[START TEXT]

# Round One: Pieta rispetto e amore. Hvorostovsky, Battistini



## Seattleoperafan (Mar 24, 2013)




----------



## MAS (Apr 15, 2015)

I don’t know much about Battistini, but it seems to me he’s shouting, though the voice is magnificent.
Hvorotovsky’s version is from his first recording, or at least from the first recording of his that I heard. I remember how excited my friends and I were when we heard it.


----------



## Woodduck (Mar 17, 2014)

_Traitors! You have joined with the English against me!
The powers that prophecy have foretold:
'You may be bloody and fierce,
no man born of woman will harm you.'
No. I am not afraid of you, nor of the boy
who leads you, This attack will
confirm my position on the throne
or push me off for ever. And yet
I feel the life drying up in my veins!

Mercy, respect, love,
the comfort of declining years,
these will place no flowers
on your old age.
Nor should you hope
for kind words on your royal tomb:
only curses, alas,
will be your funeral hymn. _

Hearing these very different performances, I had to find a translation in order to judge them fairly. Hvorostovsky's interpretation is intelligent and unproblematic, while his instrument hasn't quite the amplitude and brilliance that can make a Verdian melody really burn. Battistini has those vocal qualities and more; he seems capable of doing anything he pleases with his voice. His performance is big in scale, with an improvisatory quality that may seem a bit wayward on first hearing, and I find it very helpful to see in what ways he approaches the text. Doing that, and considering that he is making his effects almost without benefit of accompaniment, I find him strong and stimulating, and I have to give him the edge over Hvorostovsky's nicely sung rendering.


----------



## IgorS (Jan 7, 2018)

With all respect to Hvorostovsky, he is not in the same league as "King of Baritones".


----------



## Shaughnessy (Dec 31, 2020)

Impressive showing for Battistini considering that this was a wax cylinder recording made in 1906.

[END TEXT]
[START RECORDED DATA]

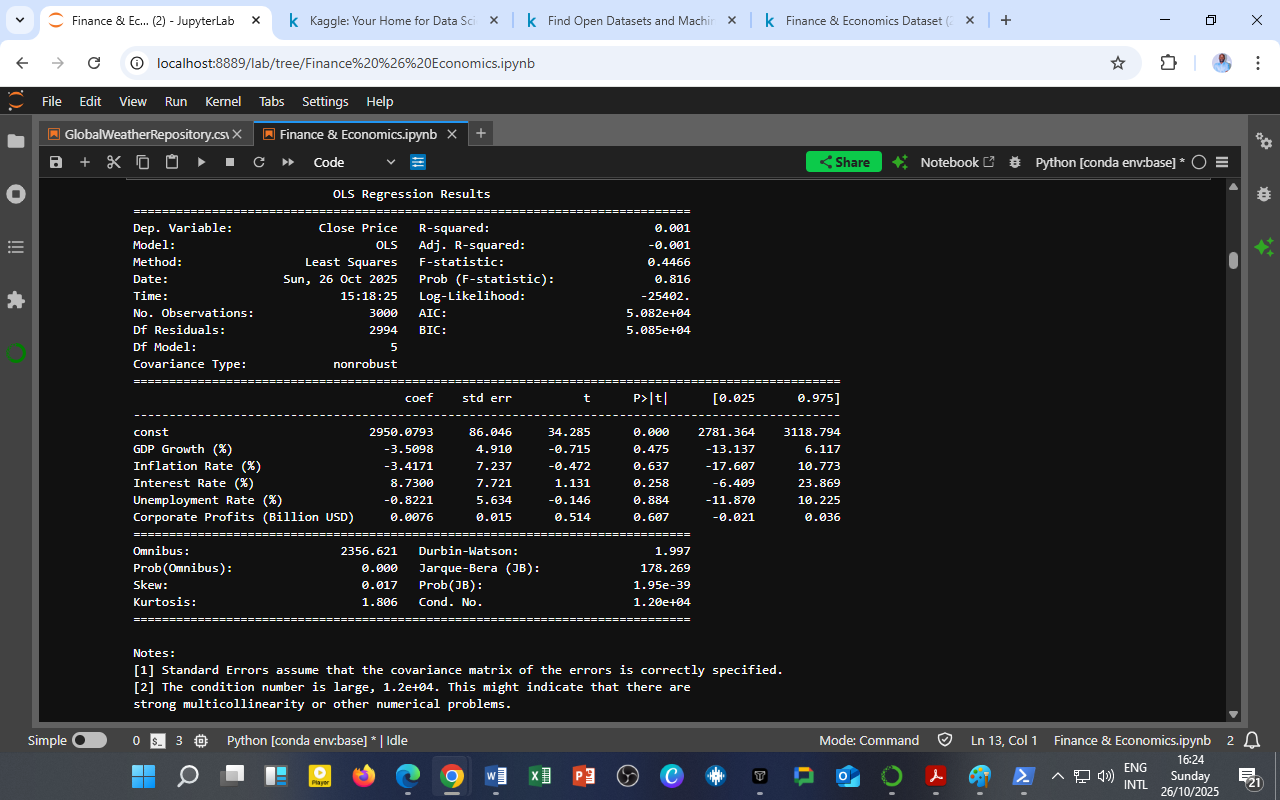Open the Extension Manager puzzle icon

coord(16,299)
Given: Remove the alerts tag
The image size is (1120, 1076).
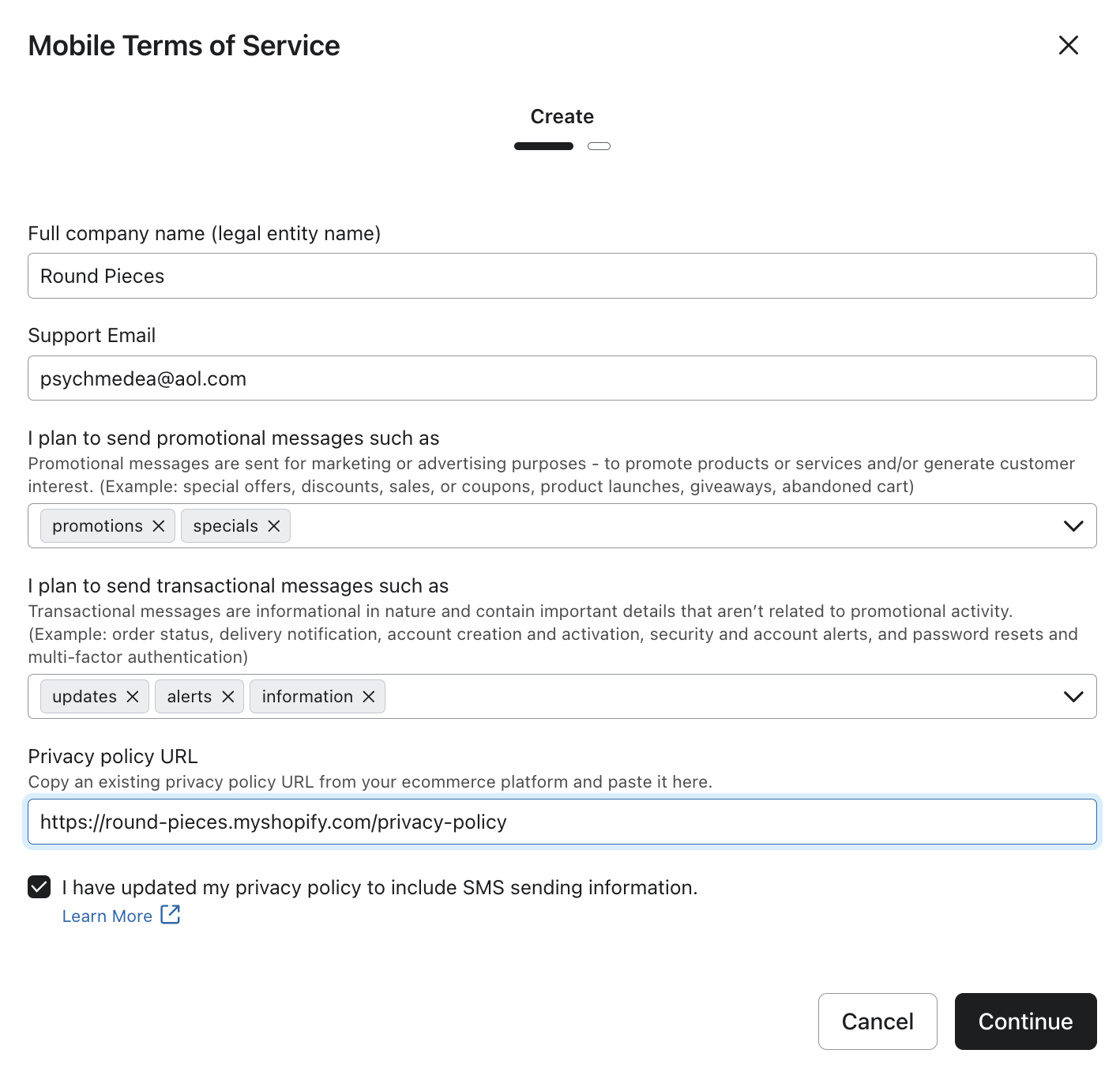Looking at the screenshot, I should (x=229, y=696).
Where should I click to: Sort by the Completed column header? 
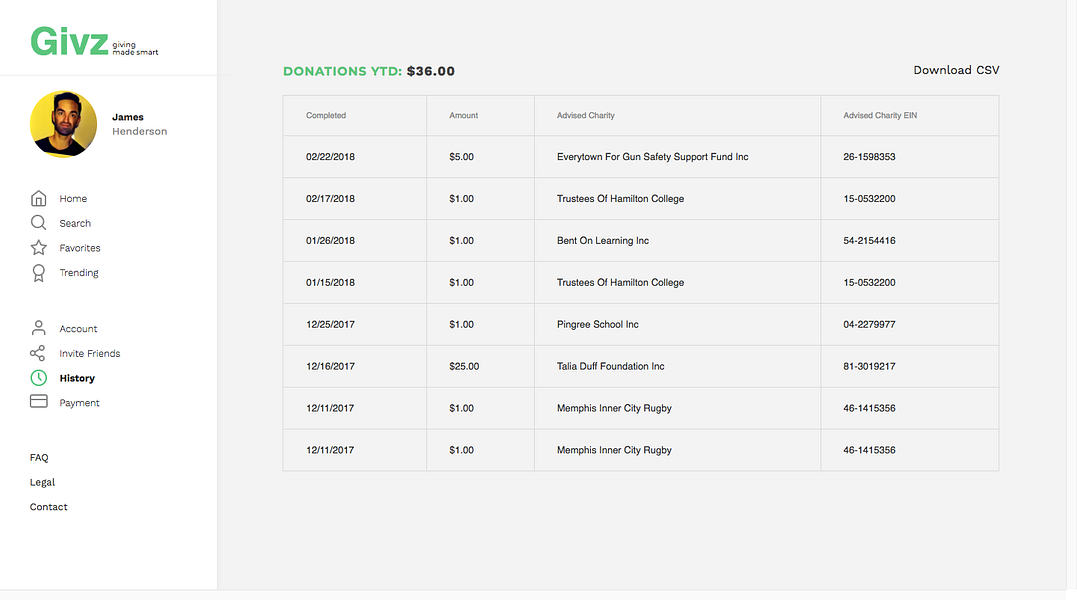pos(326,116)

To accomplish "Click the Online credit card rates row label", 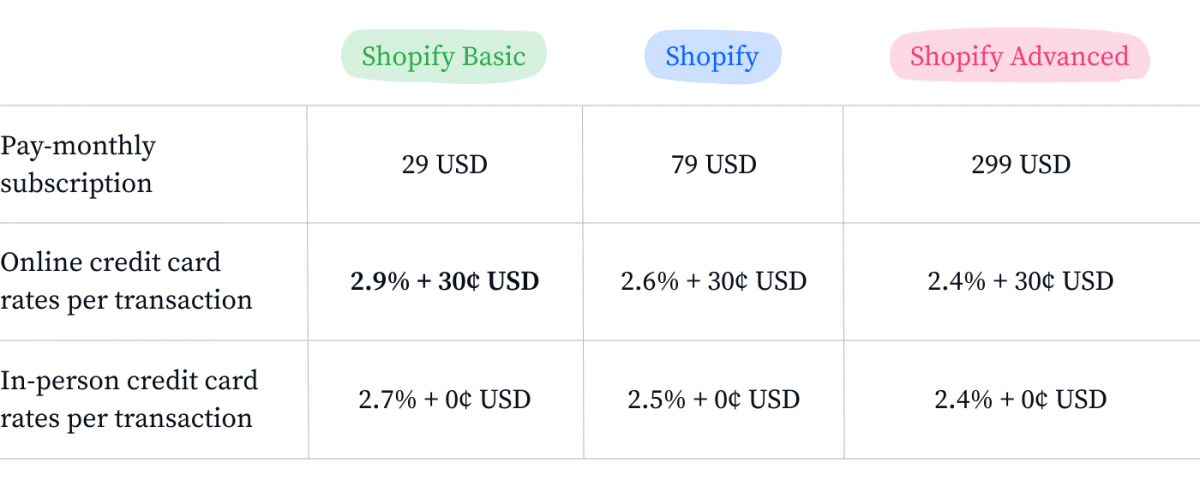I will 126,281.
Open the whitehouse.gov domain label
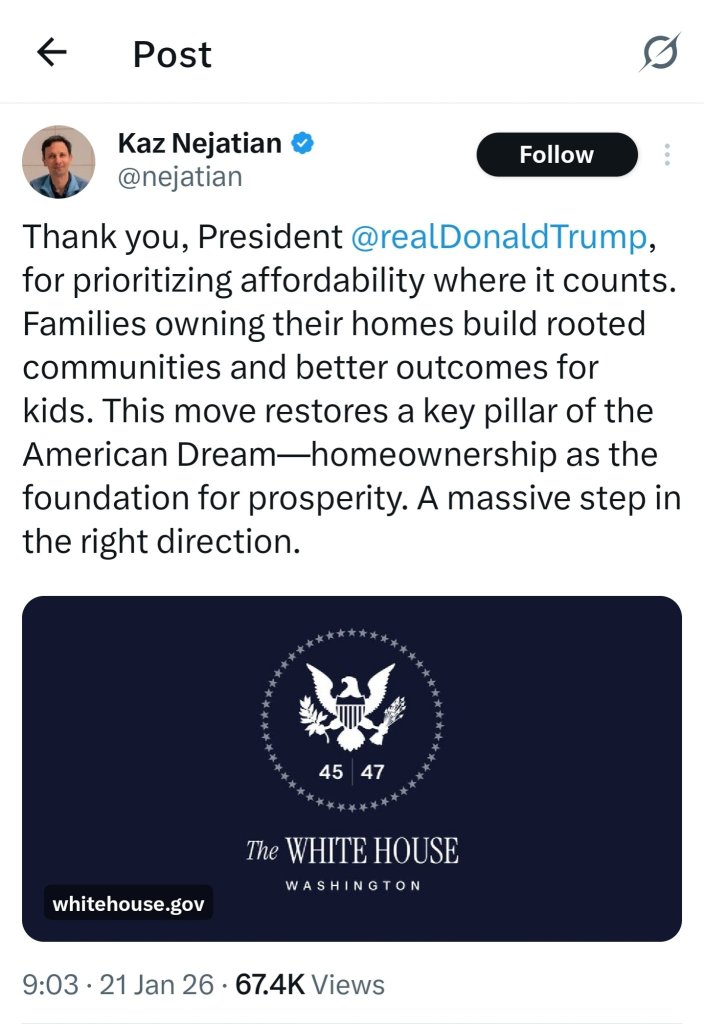Image resolution: width=704 pixels, height=1024 pixels. click(x=129, y=903)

[END RECORDED DATA]

EXERCISE OBJECTIVE: Rewrite the thread's passage starting at "The powers that" and ending at "in my veins!", renaming "throne" to "crown". The data is separate material with no connection to the thread.

WRITTEN SOLUTION:
The powers that prophecy have foretold:
'You may be bloody and fierce,
no man born of woman will harm you.'
No. I am not afraid of you, nor of the boy
who leads you, This attack will
confirm my position on the crown
or push me off for ever. And yet
I feel the life drying up in my veins!